Every line containing the string "presenta" is to be copied from the records.
┌─ Supplied records
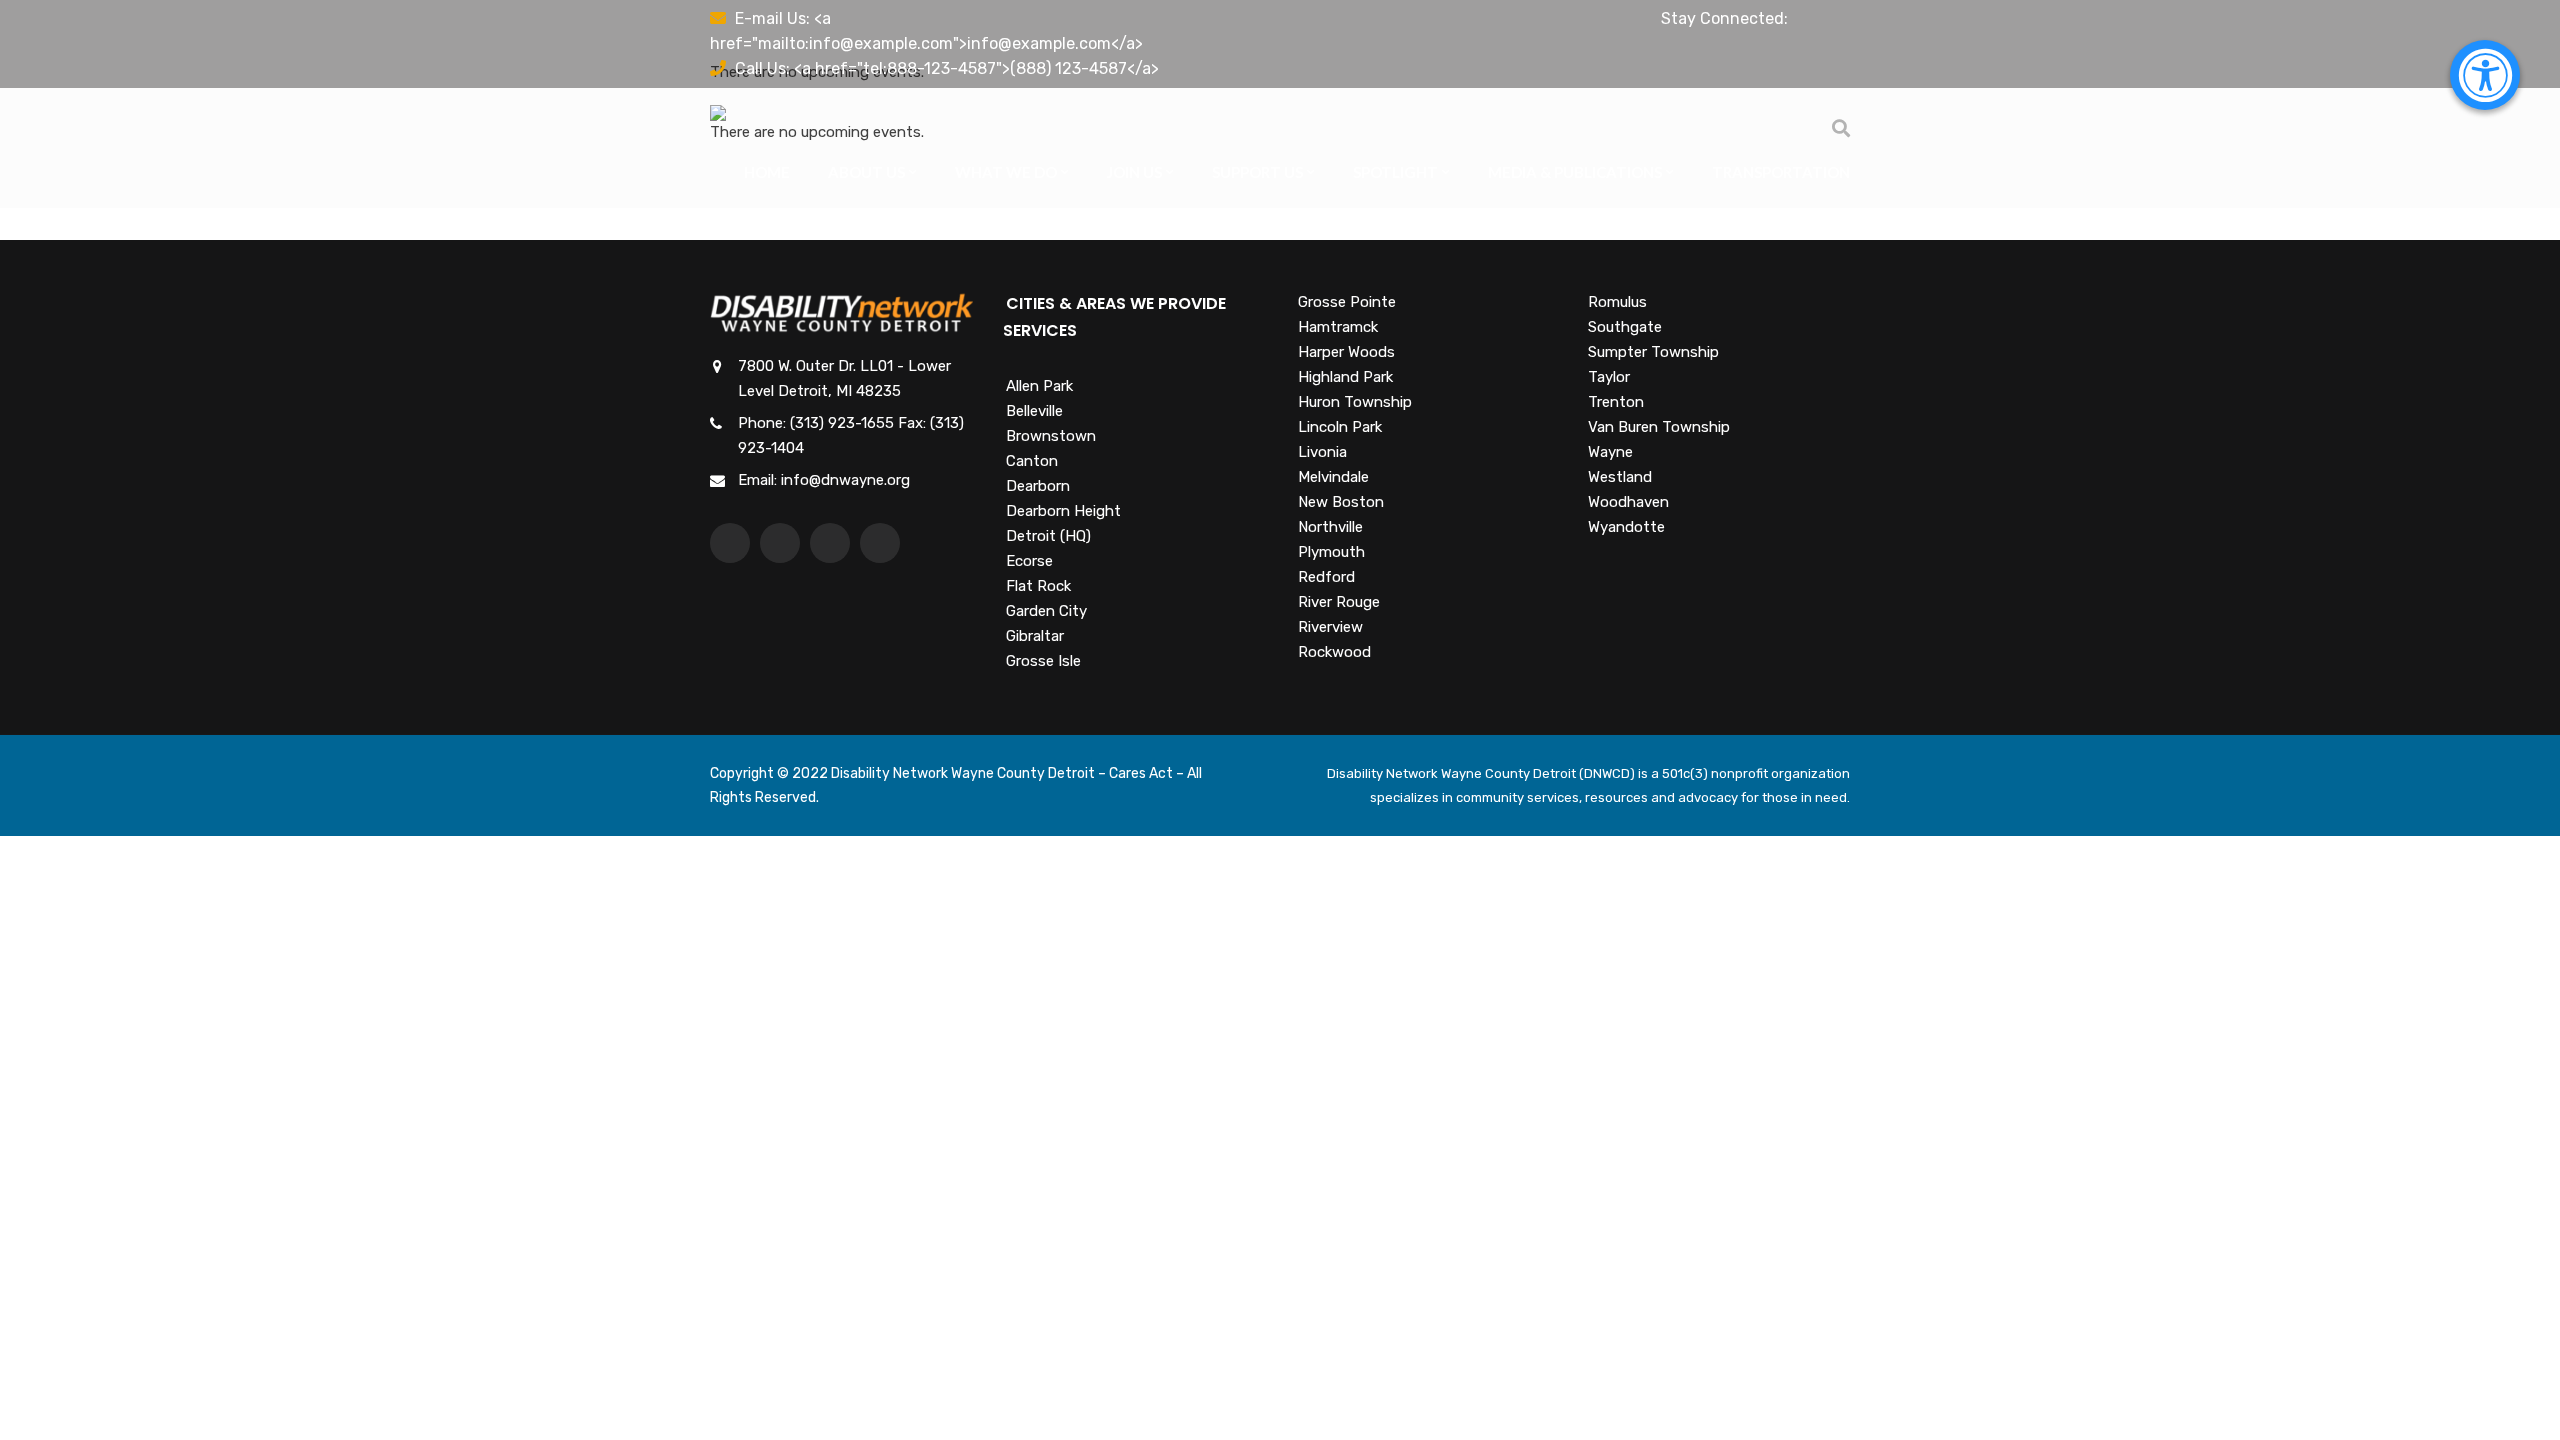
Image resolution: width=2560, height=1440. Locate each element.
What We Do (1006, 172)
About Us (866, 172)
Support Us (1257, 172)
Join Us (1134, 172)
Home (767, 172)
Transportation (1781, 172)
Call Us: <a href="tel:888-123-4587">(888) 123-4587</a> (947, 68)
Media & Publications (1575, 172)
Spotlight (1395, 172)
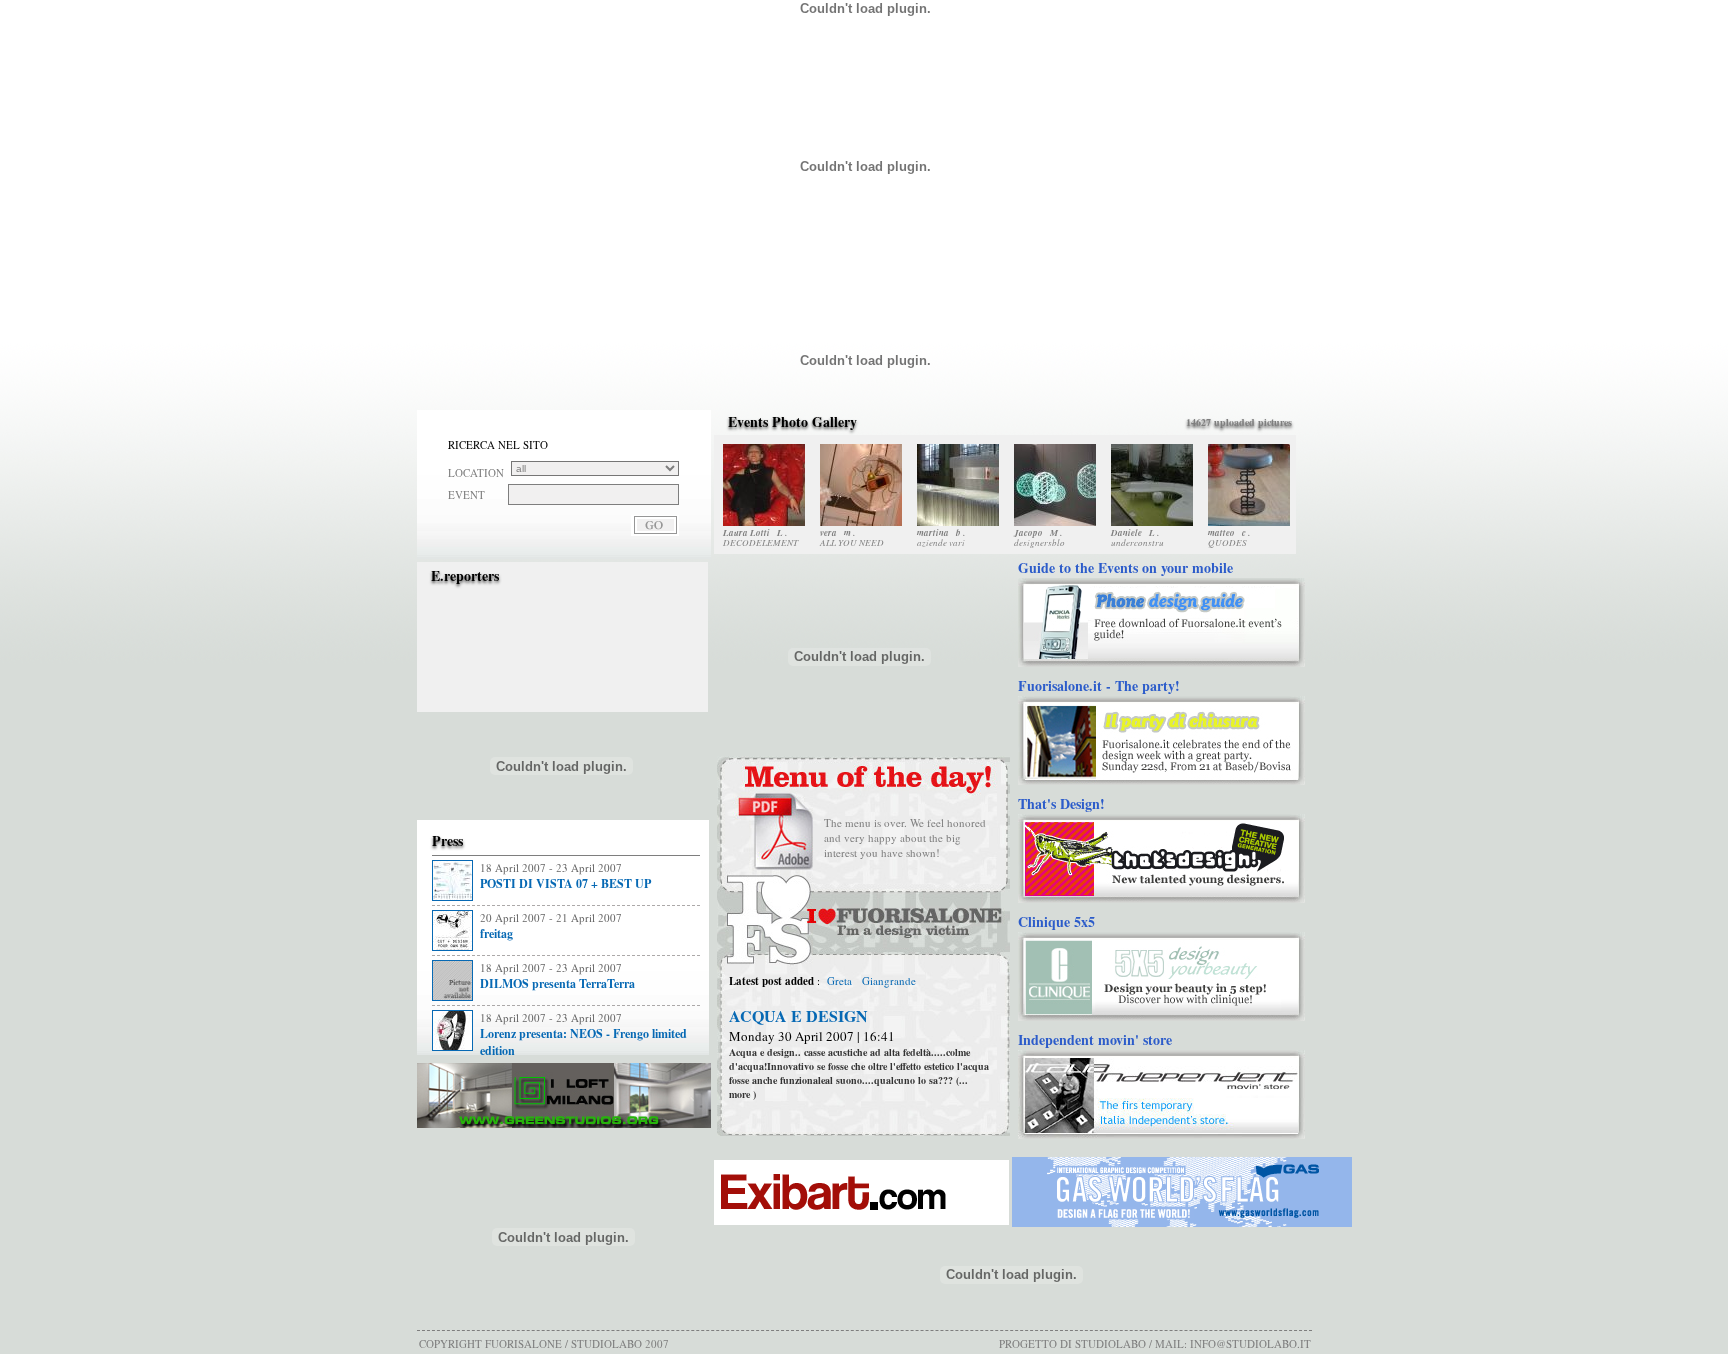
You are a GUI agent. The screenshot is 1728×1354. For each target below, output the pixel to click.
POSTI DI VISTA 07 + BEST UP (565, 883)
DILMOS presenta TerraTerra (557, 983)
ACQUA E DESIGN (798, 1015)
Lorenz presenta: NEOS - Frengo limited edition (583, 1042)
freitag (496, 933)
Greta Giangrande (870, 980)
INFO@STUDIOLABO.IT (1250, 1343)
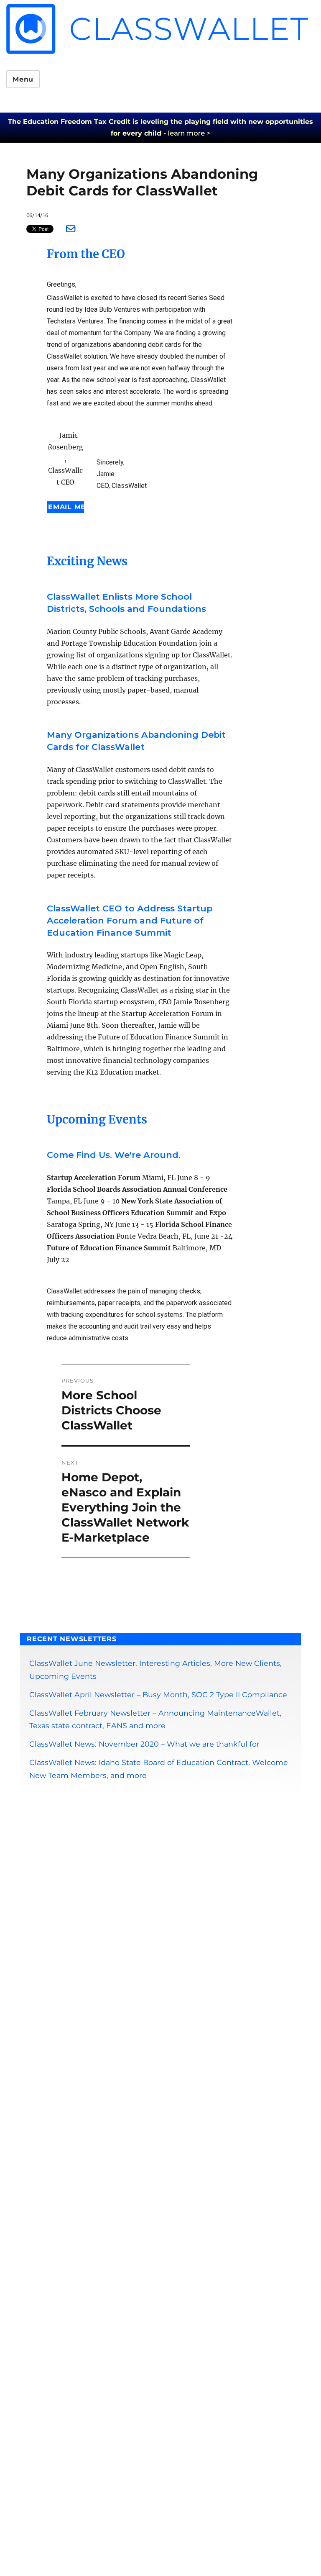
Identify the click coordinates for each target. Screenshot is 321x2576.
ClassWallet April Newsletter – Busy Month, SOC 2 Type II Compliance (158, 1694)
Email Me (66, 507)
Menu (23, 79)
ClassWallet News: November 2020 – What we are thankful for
└─
§ **Written solution**:
DILMOS presenta TerraTerra (557, 983)
Lorenz presenta: NEOS - Frengo limited edition (583, 1042)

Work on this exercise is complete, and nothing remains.